| Your task |
Each record has to be returned exactly as it appears.

| Source material |
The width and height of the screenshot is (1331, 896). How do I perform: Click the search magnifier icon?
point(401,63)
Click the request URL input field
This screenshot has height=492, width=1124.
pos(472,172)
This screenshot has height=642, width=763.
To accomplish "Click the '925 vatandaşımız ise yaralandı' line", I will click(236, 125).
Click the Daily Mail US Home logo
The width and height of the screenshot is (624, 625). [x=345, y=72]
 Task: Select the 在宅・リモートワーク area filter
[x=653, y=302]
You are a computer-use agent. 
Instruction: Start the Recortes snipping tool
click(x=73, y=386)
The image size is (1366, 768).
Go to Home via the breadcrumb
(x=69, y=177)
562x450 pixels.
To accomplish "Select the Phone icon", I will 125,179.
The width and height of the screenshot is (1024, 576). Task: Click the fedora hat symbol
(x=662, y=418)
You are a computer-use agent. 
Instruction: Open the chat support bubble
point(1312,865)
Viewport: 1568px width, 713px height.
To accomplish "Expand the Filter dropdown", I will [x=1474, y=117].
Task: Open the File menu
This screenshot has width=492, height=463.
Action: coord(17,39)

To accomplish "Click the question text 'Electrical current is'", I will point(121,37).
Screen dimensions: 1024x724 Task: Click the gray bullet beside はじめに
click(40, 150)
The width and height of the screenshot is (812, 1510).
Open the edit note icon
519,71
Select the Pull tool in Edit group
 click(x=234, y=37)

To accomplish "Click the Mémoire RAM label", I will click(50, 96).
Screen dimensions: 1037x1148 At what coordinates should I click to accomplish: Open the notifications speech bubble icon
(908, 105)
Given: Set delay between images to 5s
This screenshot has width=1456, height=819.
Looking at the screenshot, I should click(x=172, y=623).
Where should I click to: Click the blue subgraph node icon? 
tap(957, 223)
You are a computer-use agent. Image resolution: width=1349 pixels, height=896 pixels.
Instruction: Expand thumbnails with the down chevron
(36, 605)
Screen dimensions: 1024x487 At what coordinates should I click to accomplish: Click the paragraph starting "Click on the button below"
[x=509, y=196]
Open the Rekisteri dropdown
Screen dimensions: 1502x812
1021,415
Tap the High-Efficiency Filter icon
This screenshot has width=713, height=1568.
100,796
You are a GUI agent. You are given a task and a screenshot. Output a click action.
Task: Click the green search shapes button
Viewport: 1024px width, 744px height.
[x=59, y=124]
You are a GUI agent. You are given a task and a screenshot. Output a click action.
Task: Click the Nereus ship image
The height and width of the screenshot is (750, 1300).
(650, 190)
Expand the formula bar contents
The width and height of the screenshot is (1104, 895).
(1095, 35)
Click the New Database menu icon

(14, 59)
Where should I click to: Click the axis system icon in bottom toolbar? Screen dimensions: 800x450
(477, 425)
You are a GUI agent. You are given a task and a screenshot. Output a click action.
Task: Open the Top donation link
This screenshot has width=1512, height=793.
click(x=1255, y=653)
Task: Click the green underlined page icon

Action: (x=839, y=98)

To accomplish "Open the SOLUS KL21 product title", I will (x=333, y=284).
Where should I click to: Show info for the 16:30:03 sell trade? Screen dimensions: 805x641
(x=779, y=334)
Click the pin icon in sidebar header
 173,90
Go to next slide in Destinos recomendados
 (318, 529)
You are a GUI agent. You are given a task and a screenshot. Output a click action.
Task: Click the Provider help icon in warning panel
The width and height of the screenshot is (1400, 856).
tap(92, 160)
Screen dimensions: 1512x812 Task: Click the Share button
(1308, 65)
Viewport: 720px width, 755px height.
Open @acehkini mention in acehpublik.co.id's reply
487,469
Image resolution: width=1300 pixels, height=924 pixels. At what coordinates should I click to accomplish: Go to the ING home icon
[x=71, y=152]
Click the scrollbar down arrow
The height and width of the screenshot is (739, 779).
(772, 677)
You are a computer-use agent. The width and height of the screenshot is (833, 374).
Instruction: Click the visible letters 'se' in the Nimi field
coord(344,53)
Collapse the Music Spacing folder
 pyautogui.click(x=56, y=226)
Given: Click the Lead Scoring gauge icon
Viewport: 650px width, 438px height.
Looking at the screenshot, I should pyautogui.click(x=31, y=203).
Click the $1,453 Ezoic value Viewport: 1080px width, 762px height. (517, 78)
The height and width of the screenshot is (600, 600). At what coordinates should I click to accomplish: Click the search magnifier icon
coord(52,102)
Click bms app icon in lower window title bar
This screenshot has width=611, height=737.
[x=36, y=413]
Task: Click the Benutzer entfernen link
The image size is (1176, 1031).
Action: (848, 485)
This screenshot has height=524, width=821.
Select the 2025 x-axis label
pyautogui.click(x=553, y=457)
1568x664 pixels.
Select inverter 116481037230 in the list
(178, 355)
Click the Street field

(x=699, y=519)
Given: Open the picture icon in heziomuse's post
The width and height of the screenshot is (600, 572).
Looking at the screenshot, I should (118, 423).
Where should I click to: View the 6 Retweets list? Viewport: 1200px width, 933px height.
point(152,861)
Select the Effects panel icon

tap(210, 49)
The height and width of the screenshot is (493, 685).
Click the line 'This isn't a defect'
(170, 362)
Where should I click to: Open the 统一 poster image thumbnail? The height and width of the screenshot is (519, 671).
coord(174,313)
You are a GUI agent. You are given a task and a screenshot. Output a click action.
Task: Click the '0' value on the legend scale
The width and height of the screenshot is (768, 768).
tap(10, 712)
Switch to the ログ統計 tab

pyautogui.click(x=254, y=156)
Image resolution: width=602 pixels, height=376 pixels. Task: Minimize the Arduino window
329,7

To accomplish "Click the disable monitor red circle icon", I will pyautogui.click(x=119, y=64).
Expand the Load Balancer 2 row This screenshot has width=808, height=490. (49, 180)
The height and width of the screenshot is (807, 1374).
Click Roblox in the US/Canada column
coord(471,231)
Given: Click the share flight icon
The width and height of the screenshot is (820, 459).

| Answer to the exercise |
The width and height of the screenshot is (1331, 896). How do I perform: Click the search magnifier icon?
point(401,63)
Click the request URL input field
This screenshot has height=492, width=1124.
pos(472,172)
This screenshot has height=642, width=763.
To accomplish "Click the '925 vatandaşımız ise yaralandı' line", I will click(236, 125).
Click the Daily Mail US Home logo
The width and height of the screenshot is (624, 625). [x=345, y=72]
 Task: Select the 在宅・リモートワーク area filter
[x=653, y=302]
You are a computer-use agent. 
Instruction: Start the Recortes snipping tool
click(x=73, y=386)
The image size is (1366, 768).
Go to Home via the breadcrumb
(x=69, y=177)
562x450 pixels.
To accomplish "Select the Phone icon", I will 125,179.
The width and height of the screenshot is (1024, 576). Task: Click the fedora hat symbol
(x=662, y=418)
You are a computer-use agent. 
Instruction: Open the chat support bubble
point(1312,865)
Viewport: 1568px width, 713px height.
To accomplish "Expand the Filter dropdown", I will [x=1474, y=117].
Task: Open the File menu
This screenshot has width=492, height=463.
Action: coord(17,39)

To accomplish "Click the question text 'Electrical current is'", I will point(121,37).
Screen dimensions: 1024x724 Task: Click the gray bullet beside はじめに
click(40, 150)
The width and height of the screenshot is (812, 1510).
Open the edit note icon
519,71
Select the Pull tool in Edit group
 click(x=234, y=37)

To accomplish "Click the Mémoire RAM label", I will click(50, 96).
Screen dimensions: 1037x1148 At what coordinates should I click to accomplish: Open the notifications speech bubble icon
(908, 105)
Given: Set delay between images to 5s
This screenshot has width=1456, height=819.
Looking at the screenshot, I should click(x=172, y=623).
Where should I click to: Click the blue subgraph node icon? 
tap(957, 223)
You are a computer-use agent. Image resolution: width=1349 pixels, height=896 pixels.
Instruction: Expand thumbnails with the down chevron
(36, 605)
Screen dimensions: 1024x487 At what coordinates should I click to accomplish: Click the paragraph starting "Click on the button below"
[x=509, y=196]
Open the Rekisteri dropdown
Screen dimensions: 1502x812
1021,415
Tap the High-Efficiency Filter icon
This screenshot has width=713, height=1568.
100,796
You are a GUI agent. You are given a task and a screenshot. Output a click action.
Task: Click the green search shapes button
Viewport: 1024px width, 744px height.
[x=59, y=124]
You are a GUI agent. You are given a task and a screenshot. Output a click action.
Task: Click the Nereus ship image
The height and width of the screenshot is (750, 1300).
(650, 190)
Expand the formula bar contents
The width and height of the screenshot is (1104, 895).
(1095, 35)
Click the New Database menu icon

(14, 59)
Where should I click to: Click the axis system icon in bottom toolbar? Screen dimensions: 800x450
(477, 425)
You are a GUI agent. You are given a task and a screenshot. Output a click action.
Task: Open the Top donation link
This screenshot has width=1512, height=793.
click(x=1255, y=653)
Task: Click the green underlined page icon

Action: (x=839, y=98)

To accomplish "Open the SOLUS KL21 product title", I will (x=333, y=284).
Where should I click to: Show info for the 16:30:03 sell trade? Screen dimensions: 805x641
(x=779, y=334)
Click the pin icon in sidebar header
 173,90
Go to next slide in Destinos recomendados
 (318, 529)
You are a GUI agent. You are given a task and a screenshot. Output a click action.
Task: Click the Provider help icon in warning panel
The width and height of the screenshot is (1400, 856).
tap(92, 160)
Screen dimensions: 1512x812 Task: Click the Share button
(1308, 65)
Viewport: 720px width, 755px height.
Open @acehkini mention in acehpublik.co.id's reply
487,469
Image resolution: width=1300 pixels, height=924 pixels. At what coordinates should I click to accomplish: Go to the ING home icon
[x=71, y=152]
Click the scrollbar down arrow
The height and width of the screenshot is (739, 779).
(772, 677)
You are a computer-use agent. The width and height of the screenshot is (833, 374).
Instruction: Click the visible letters 'se' in the Nimi field
coord(344,53)
Collapse the Music Spacing folder
 pyautogui.click(x=56, y=226)
Given: Click the Lead Scoring gauge icon
Viewport: 650px width, 438px height.
Looking at the screenshot, I should pyautogui.click(x=31, y=203).
Click the $1,453 Ezoic value Viewport: 1080px width, 762px height. (517, 78)
The height and width of the screenshot is (600, 600). At what coordinates should I click to accomplish: Click the search magnifier icon
coord(52,102)
Click bms app icon in lower window title bar
This screenshot has width=611, height=737.
[x=36, y=413]
Task: Click the Benutzer entfernen link
The image size is (1176, 1031).
Action: (848, 485)
This screenshot has height=524, width=821.
Select the 2025 x-axis label
pyautogui.click(x=553, y=457)
1568x664 pixels.
Select inverter 116481037230 in the list
(178, 355)
Click the Street field

(x=699, y=519)
Given: Open the picture icon in heziomuse's post
The width and height of the screenshot is (600, 572).
Looking at the screenshot, I should (118, 423).
Where should I click to: View the 6 Retweets list? Viewport: 1200px width, 933px height.
point(152,861)
Select the Effects panel icon

tap(210, 49)
The height and width of the screenshot is (493, 685).
Click the line 'This isn't a defect'
(170, 362)
Where should I click to: Open the 统一 poster image thumbnail? The height and width of the screenshot is (519, 671).
coord(174,313)
You are a GUI agent. You are given a task and a screenshot. Output a click action.
Task: Click the '0' value on the legend scale
The width and height of the screenshot is (768, 768).
tap(10, 712)
Switch to the ログ統計 tab

pyautogui.click(x=254, y=156)
Image resolution: width=602 pixels, height=376 pixels. Task: Minimize the Arduino window
329,7

To accomplish "Click the disable monitor red circle icon", I will pyautogui.click(x=119, y=64).
Expand the Load Balancer 2 row This screenshot has width=808, height=490. (49, 180)
The height and width of the screenshot is (807, 1374).
Click Roblox in the US/Canada column
coord(471,231)
Given: Click the share flight icon
The width and height of the screenshot is (820, 459).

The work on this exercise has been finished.